I’ve been reading with interest Salman Khan’s comments on the terror attacks in Mumbai on 26/11 and the reactions to it by politicians. According to the websites, this is one half of his comment: “It was the elite that were targeted this time. Five star hotels and all. So they panicked. Then they got up and spoke about it. My question is why not before. Attacks have happened in trains and small towns too, but no one talked about it so much.”

I can’t seem to find the other half of his comment on Pakistan’s involvement (or the lack of it) anywhere. But if he has said that Pakistan is not involved then he should be condemned, because by now the world knows that Pakistan was in it neck deep.
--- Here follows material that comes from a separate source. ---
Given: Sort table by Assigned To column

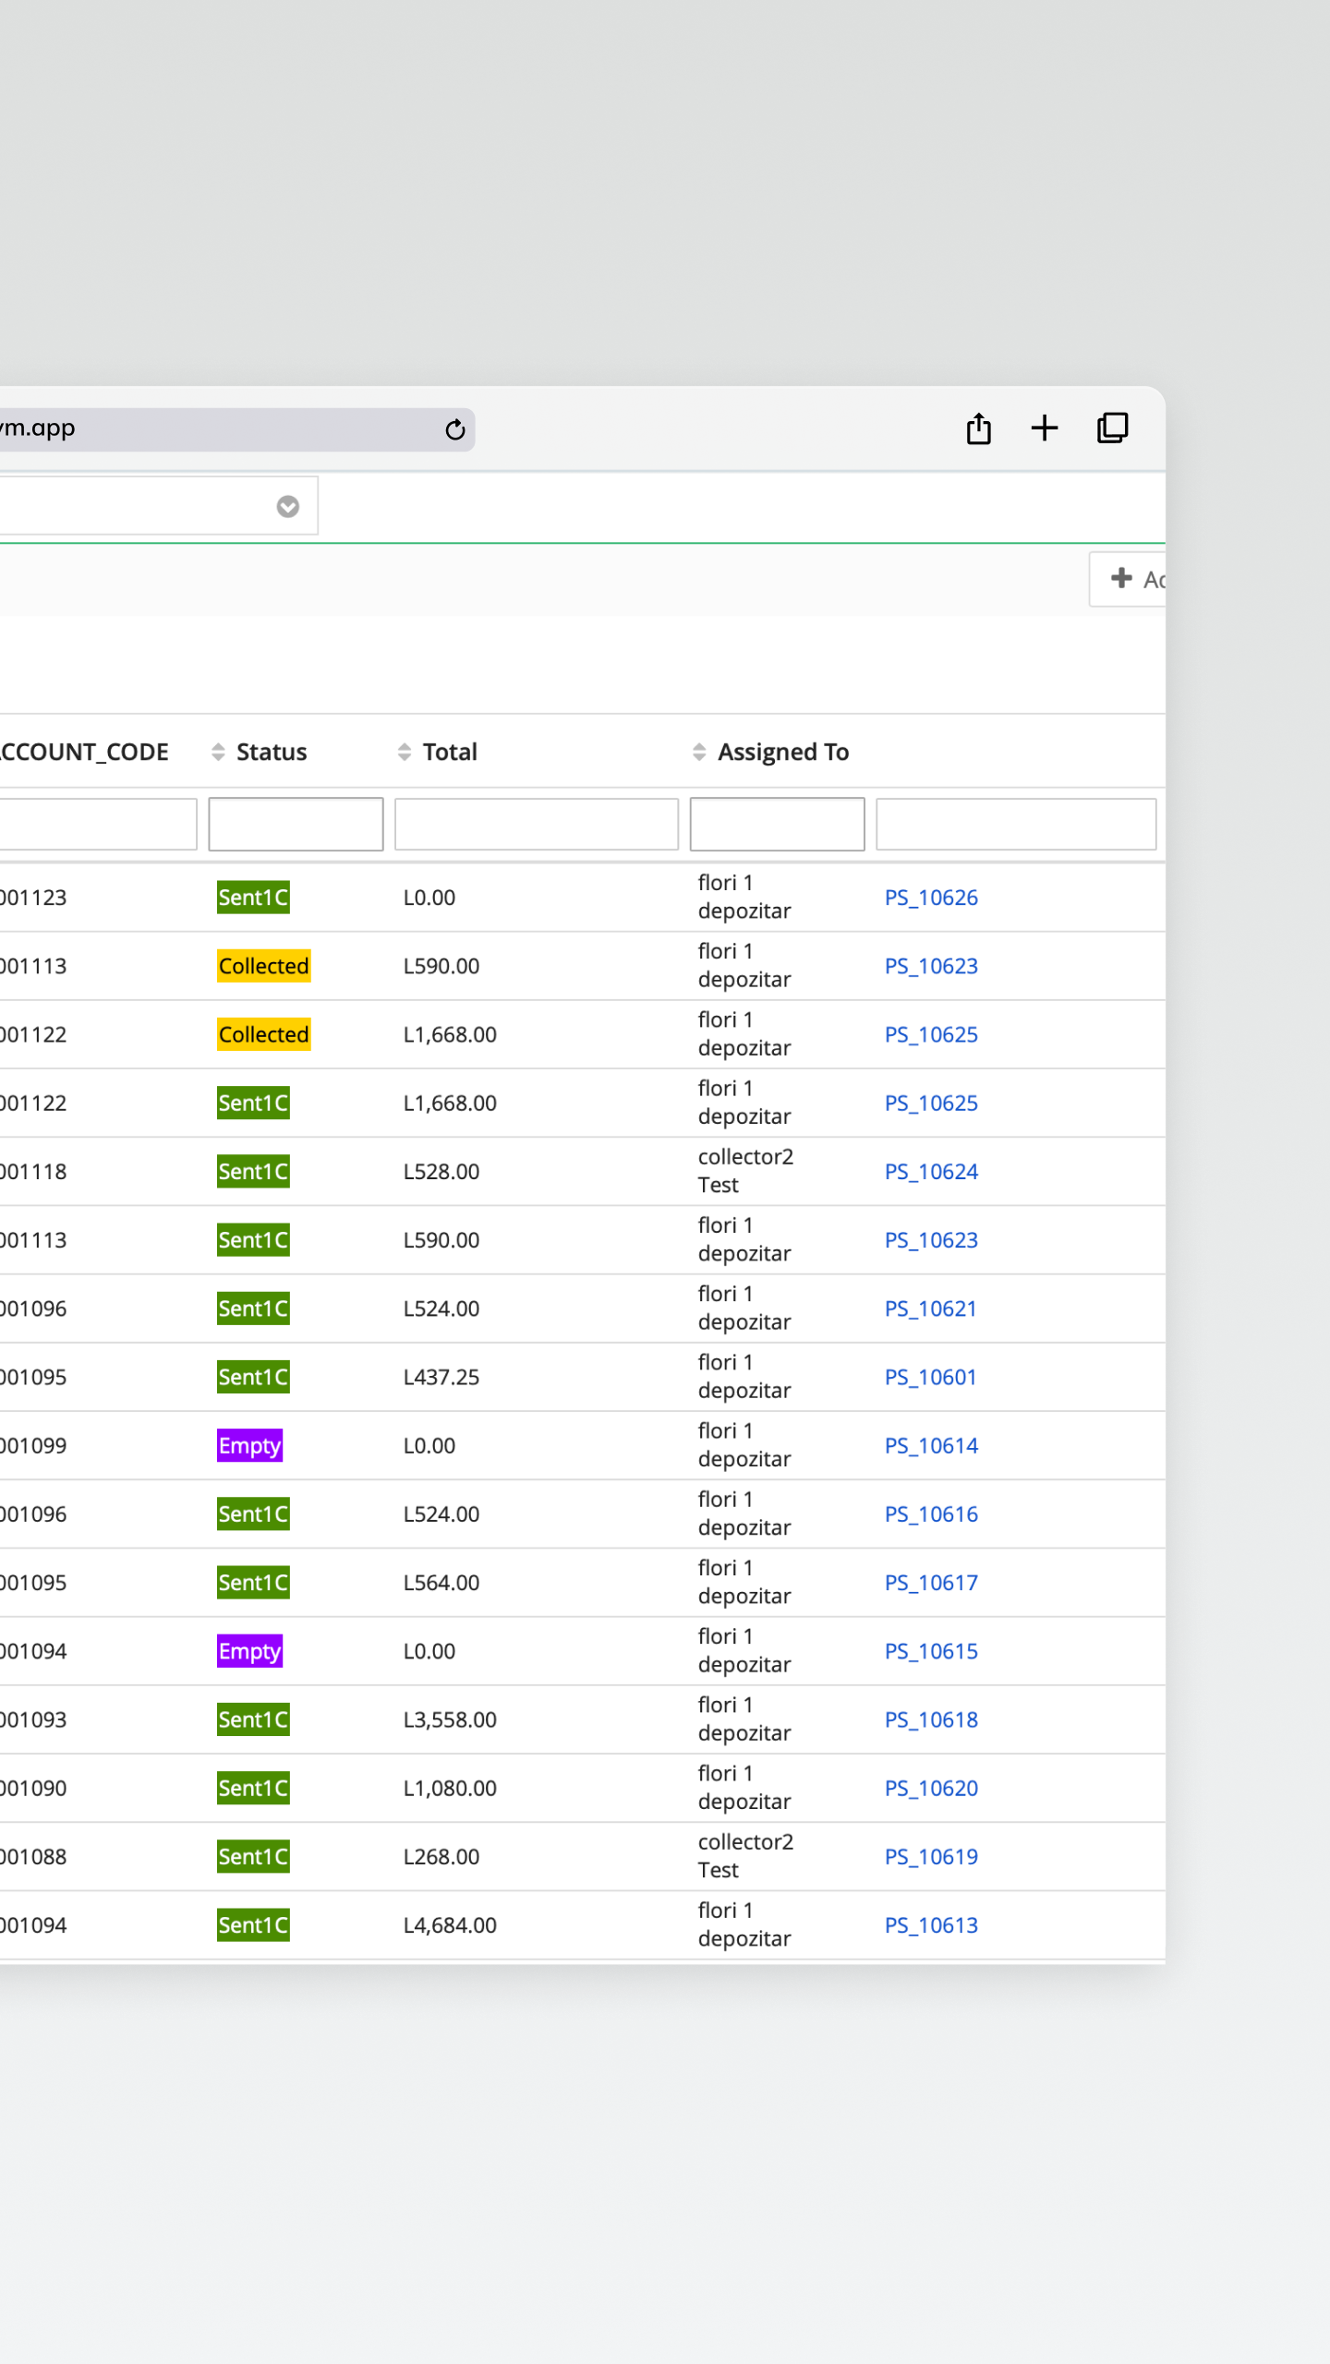Looking at the screenshot, I should [781, 752].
But coming to the first half of Salman’s comment, what has he said that is so wrong? Moreover, why has it angered the political class, most of who were anyway missing when people were getting slaughtered and when policemen and hotel staff died in the line of duty on 26/11 in Mumbai? Like always, they know they can get their two minutes of fame if they drag the name of a film star into a needless controversy. So why not do it? So let’s not get swayed by all the nonsense and breast-beating indulged in by the politicians at Salman’s comment.

People have died in blasts set off in Mumbai’s local trains and in buses, or in Delhi’s GK Market, Paharganj, Akshardham, but no one remembers and no one cares, because it was the little guy who died. No one lit a candle for them and no one ever held placards that said “Enough is enough!”

The unpleasant truth is that one of the main reasons why 26/11 remains etched in public memory, is because the Taj Mahal Hotel & Oberoi Trident is frequented by the rich and famous, many of whom were in there, when the terrorists stormed the two places. I remember the comments by the Shobha Des and the Suhel Seths of the world who were outraged by what happened at the two hotels. I also remember the reactions of the man on the street and it was precisely what Salman said – that the only reason why everyone was making so much noise is because this time it’s the RICH THAT GOT HIT. Earlier, when the poor man on the street got blown up everyone forgot about it in a few weeks time.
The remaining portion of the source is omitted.